Gaddafi's Missing Billions Show Risk of Sovereign Wealth Funds

Back in 1974, Fortune magazine described the oil boom in the Middle East as the biggest redistribution of wealth in history.

Back in 1974, Fortune magazine described the oil boom in the Middle East as the biggest redistribution of wealth in history.

Across the Arab world, people who had spent centuries living in abject poverty were suddenly blessed with oil riches beyond their wildest dreams.

Foreign currency earnings began to flow into the region and - to mop up this flood of capital - governments set up sovereign wealth funds, or SWFs.

These funds were, in principle, intended to act as banks of last resort for oil producers in the region by investing petrodollars overseas during periods of high prices. Were revenue from oil sales to decline, then these investments could be sold to provide hard currency at short notice to support economic growth.

In theory, these SWFs were glorified pension funds, but in practice they provided the rulers of these countries with an insurance policy against political risk, both at home and abroad.

However, the problem has become that the SWF system, which over the years has provided bankers in the City with a healthy stream of fees for managing the vast pools of money, has historically proved vulnerable to abuse.

This has been the case with the Libyan Investment Authority (LIA), which is currently involved in a bitter legal battle in London with former employees and its banking advisers Goldman Sachs and SocGen.

The LIA sued the banks last year, claiming a combined $3.5bn (pounds 2.2bn) for losses related to alleged wrongdoing and making poor investments, which didn't pay off. Both lenders deny the allegations.

But, more importantly, the case lifts the lid on how the regime of the late dictator Col Muammar Gaddafi mismanaged the billions of dollars in oil revenues it stored away overseas despite years of sanctions and isolation from the West.

This included a complex network of investments and other holdings spread across more than 500 companies and assets that are estimated in total to be worth $60bn. For the last five years, these assets have been frozen after the international community moved swiftly to prevent the remnants of the Gaddafi family and its henchmen from disappearing with billions.

Created in 2006, largely from the assets of the old Libyan Arab Foreign Investment Company, the LIA signed up to the Santiago Principles, which are a set of 24 loose guidelines created by the International Monetary Fund to govern SWFs. The charter was intended to promote transparency among this collection of giant funds. But in many respects it only serves to highlight the paucity of global governance over how these funds are managed.

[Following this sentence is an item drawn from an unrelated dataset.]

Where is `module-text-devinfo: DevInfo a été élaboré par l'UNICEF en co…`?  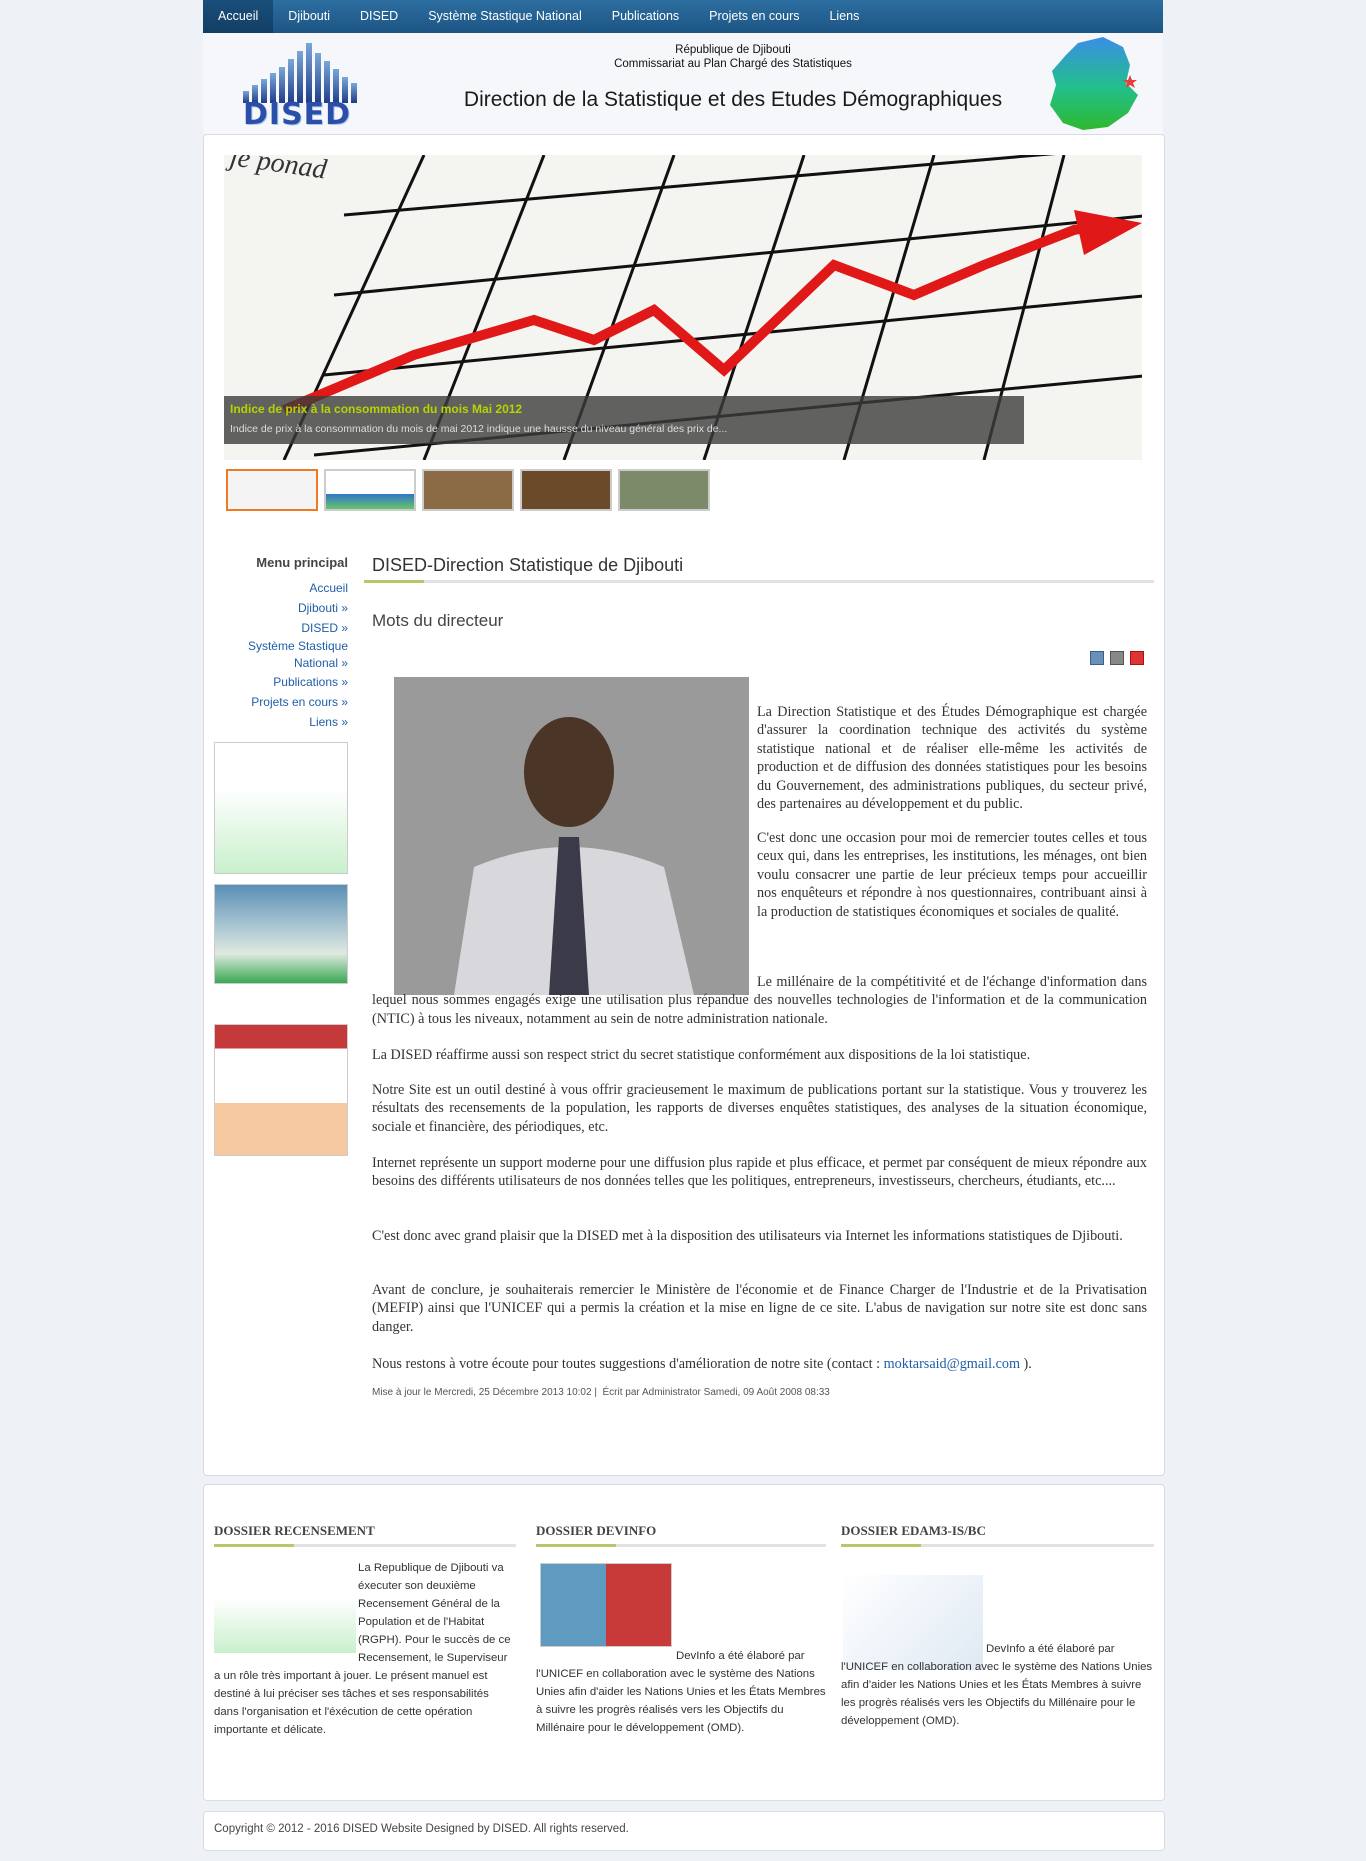
module-text-devinfo: DevInfo a été élaboré par l'UNICEF en co… is located at coordinates (681, 1692).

However, the LIA - like many of its counterparts in the Middle East - has traditionally provided scant information on its activities.

A cursory glance at its website provides little insight into its inner workings, or how the Libyan people may one day benefit from its vast horde of cash. A message on the site simply reads: "LIA has been implementing an ambitious program to strengthen the institution and position it as a sovereign wealth fund of international standing, capable of achieving its goal of securing earnings for future Libyan generations."

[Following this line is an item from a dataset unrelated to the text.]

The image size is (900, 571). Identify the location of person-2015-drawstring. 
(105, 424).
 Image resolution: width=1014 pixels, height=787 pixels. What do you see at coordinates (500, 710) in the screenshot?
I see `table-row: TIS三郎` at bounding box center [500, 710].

It is unclear who the fund's managers now report to, or whether the country will emerge from its current turmoil intact. Libya has descended into chaos in the three years since Gaddafi was slaughtered during his escape from Sirte by rebels who had finally overthrown his despotic government.

The country is now split as different factions, including Islamic State of Iraq and the Levant fighters, battle for control. Amid the gun battles between opposing tribes and Islamist groups, two opposing administrations - both styling themselves as governments - have set up in different cities.

In Tobruk, the recognised parliament has set up office, but it increasingly has little control of what goes on around it. Last year, it was forced to hire a Greek passenger ferry, which weighed anchor in the port city, as a kind of floating government hotel and refuge from the fighting. Meanwhile, the Islamist-dominated General National Congress has established itself in Tripoli, the old centre of Gaddafi's regime. Libya has effectively been split into two separate countries, despite a UN-brokered plan to bring both sides together.

Against this backdrop, a battle for control of the LIA has unfolded between Hassan Bouhadi, who claims to have been appointed chairman in October last year, and its former chair Abdulmagid Breish. This power struggle had threatened to undermine the fund's case against its former bankers, although both sides came to an 11th hour truce this week which should allow the lawsuit to continue.

 While lawyers fight in London courts over who is to blame, billions of petrodollars belonging to the Libyan people remain locked out of reach.

Given the chaos unfolding in North Africa, it is probably for the best that these funds remain frozen until some sense of a stability returns to the region. However, that could take decades during which the LIA will most probably remain in limbo.

This brings us to the bigger issue of how the messy demise of the Libyan fund has highlighted the weakness of the Santiago Principles and the lack of adequate regulations governing SWFs in general. Although the LIA is the most extreme example of how such investment vehicles can be subject to abuse, it is not the first to be drawn into controversy or to face criticism for a lack of transparency.

The suspicion is that, for the most part, they remain the preferred means for unelected rulers from the Middle East to amass vast pools of capital overseas.